Ultimately, the author asserts that io_uring is the definitive modern standard for asynchronous I/O on Linux, recommending its use for new projects on contemporary kernel versions.
The Gossip
Pinning & Proxies: Advanced Performance Plays
Beyond `io_uring`, commenters offered additional, highly technical performance optimizations for proxy servers. Suggestions included CPU pinning for threads and listen sockets, managing source port selection to align with NIC hashing, and exploring libraries like `concurrencykit`, `mimalloc`, and `libxdp` for zero-copy and memory-aligned operations, all aimed at minimizing cross-CPU communication and maximizing efficiency.
Security Scrutiny & Widespread Woes
A significant point of discussion revolved around `io_uring`'s security. Critics raised concerns about its direct memory sharing between kernel and user-land, pointing to a history of exploits as a reason why projects, like Go, are hesitant to fully integrate it. However, others clarified that the ring buffers are shared memory, not kernel-private, and highlighted that major enterprise Linux distributions like RHEL 9 and 10 now fully support `io_uring` by default, suggesting that runtime feature detection could mitigate some adoption risks.

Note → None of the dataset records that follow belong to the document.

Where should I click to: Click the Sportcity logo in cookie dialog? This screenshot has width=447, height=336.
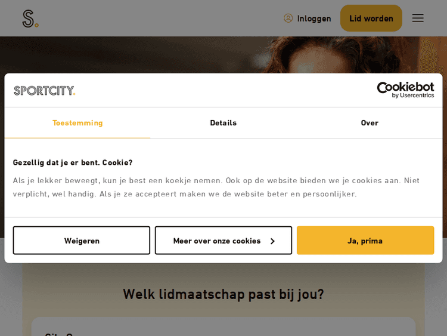point(45,91)
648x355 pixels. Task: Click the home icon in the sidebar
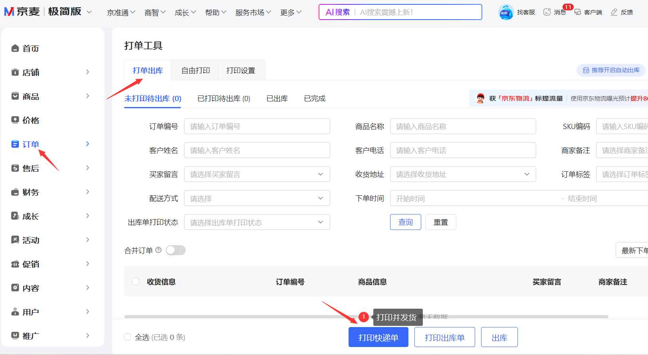[x=15, y=48]

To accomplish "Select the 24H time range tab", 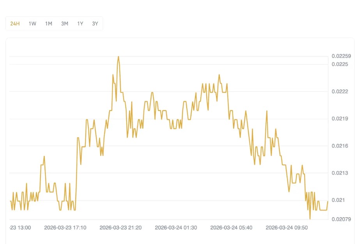I will coord(15,24).
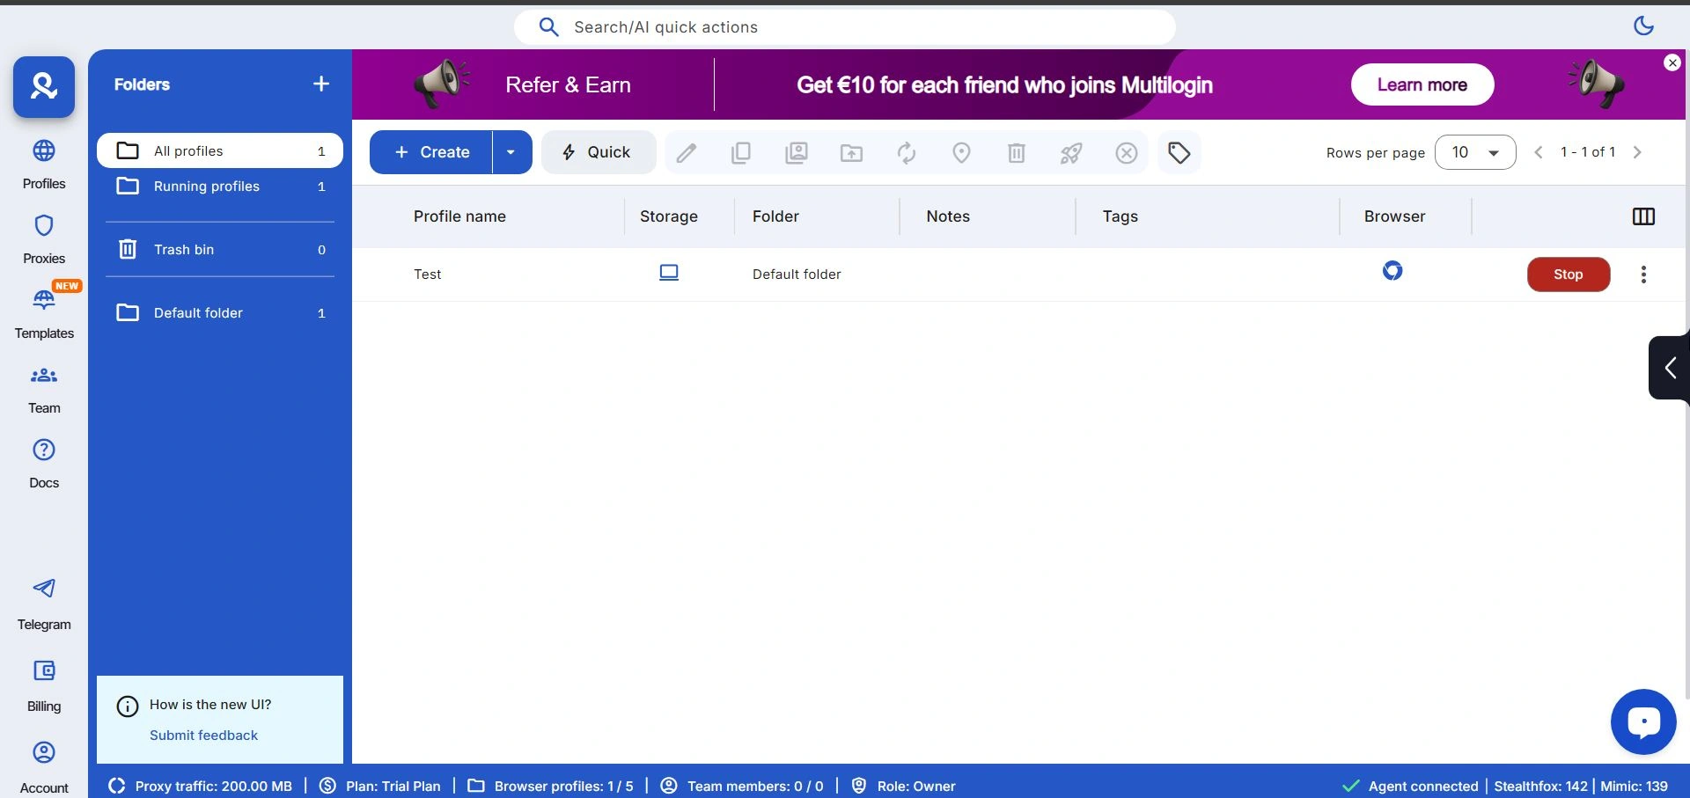Toggle dark mode with moon icon
The height and width of the screenshot is (798, 1690).
(1643, 26)
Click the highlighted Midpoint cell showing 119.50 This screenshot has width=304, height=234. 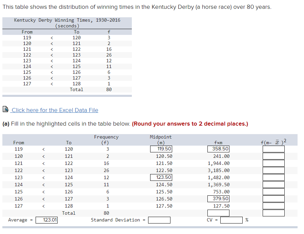[x=161, y=149]
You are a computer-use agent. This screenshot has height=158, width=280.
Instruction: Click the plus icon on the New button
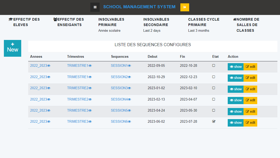(x=12, y=44)
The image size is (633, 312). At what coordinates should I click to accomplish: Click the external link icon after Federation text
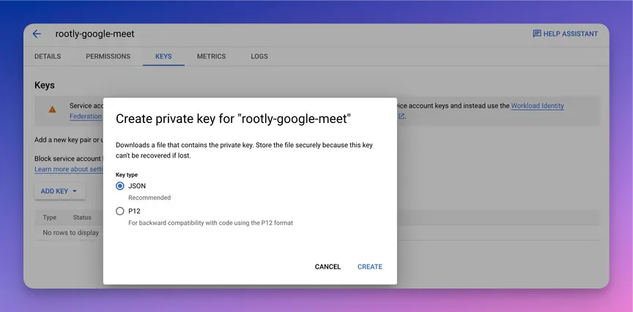(401, 116)
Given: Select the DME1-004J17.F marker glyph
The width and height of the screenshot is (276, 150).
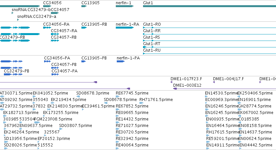Looking at the screenshot, I should tap(214, 82).
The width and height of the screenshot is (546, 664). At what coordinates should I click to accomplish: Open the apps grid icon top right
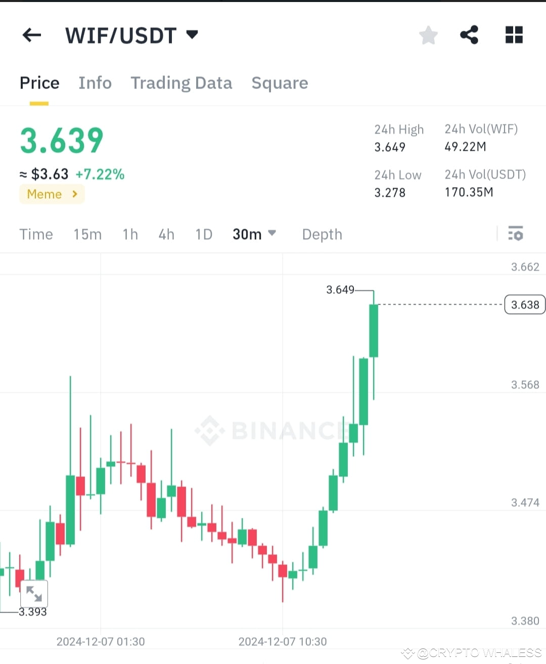click(514, 35)
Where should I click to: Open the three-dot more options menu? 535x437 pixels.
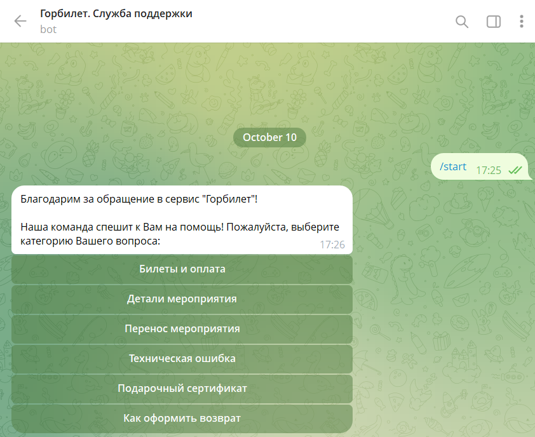coord(521,22)
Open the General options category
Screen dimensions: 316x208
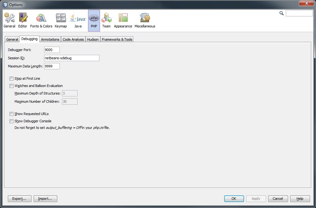click(9, 20)
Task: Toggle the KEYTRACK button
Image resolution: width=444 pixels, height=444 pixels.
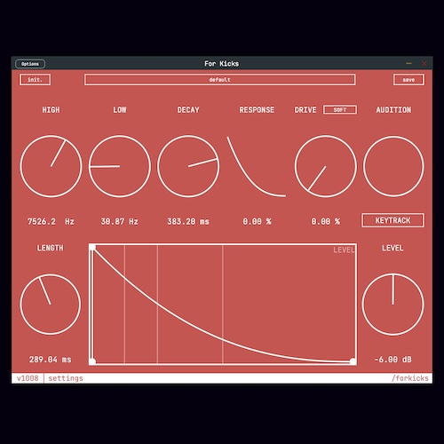Action: tap(392, 220)
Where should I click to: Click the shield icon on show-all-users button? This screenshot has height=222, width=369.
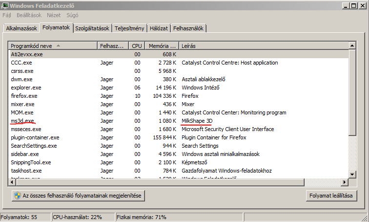click(x=17, y=196)
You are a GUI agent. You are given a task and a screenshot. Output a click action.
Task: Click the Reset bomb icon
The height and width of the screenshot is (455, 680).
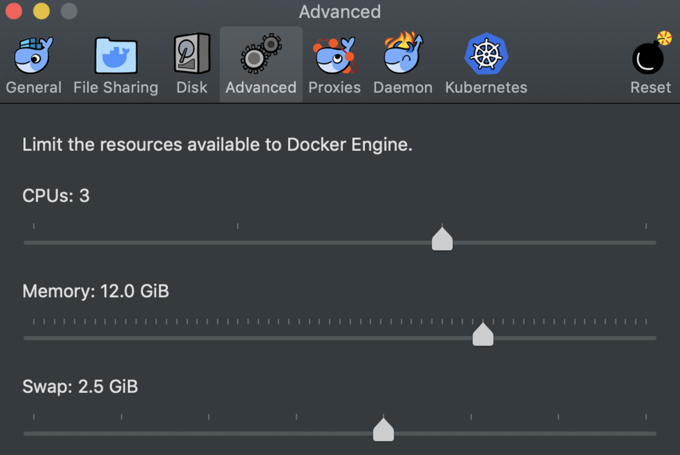[x=650, y=55]
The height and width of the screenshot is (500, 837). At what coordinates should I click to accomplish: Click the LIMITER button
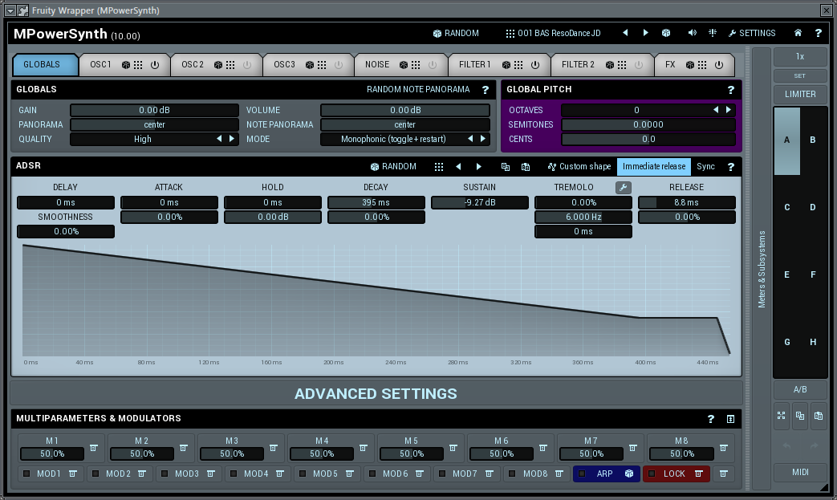pos(799,94)
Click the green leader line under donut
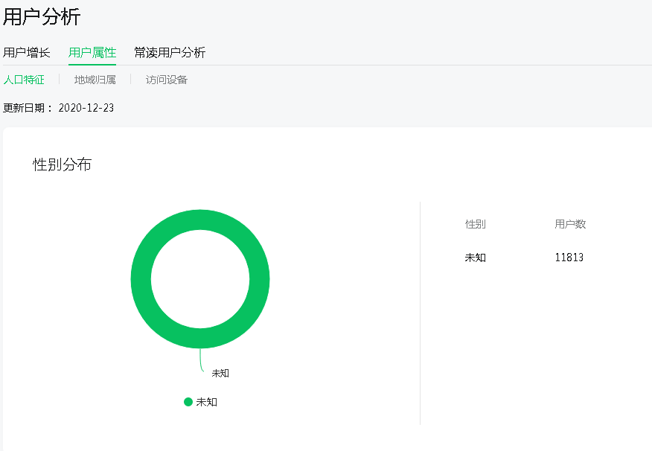 coord(201,360)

Benchmark Baselessness & CPU Conundrums
Some commenters questioned the article's 'benchmark focus,' though the post itself contained no explicit benchmarks. A notable observation was a user reporting increased CPU utilization after switching to `io_uring` in a database server. This was clarified as a common and often beneficial outcome: rather than the CPU idling during I/O waits, it's now actively processing work, potentially leading to higher throughput. The consensus was that throughput, not merely CPU usage, is the ultimate measure of performance improvement.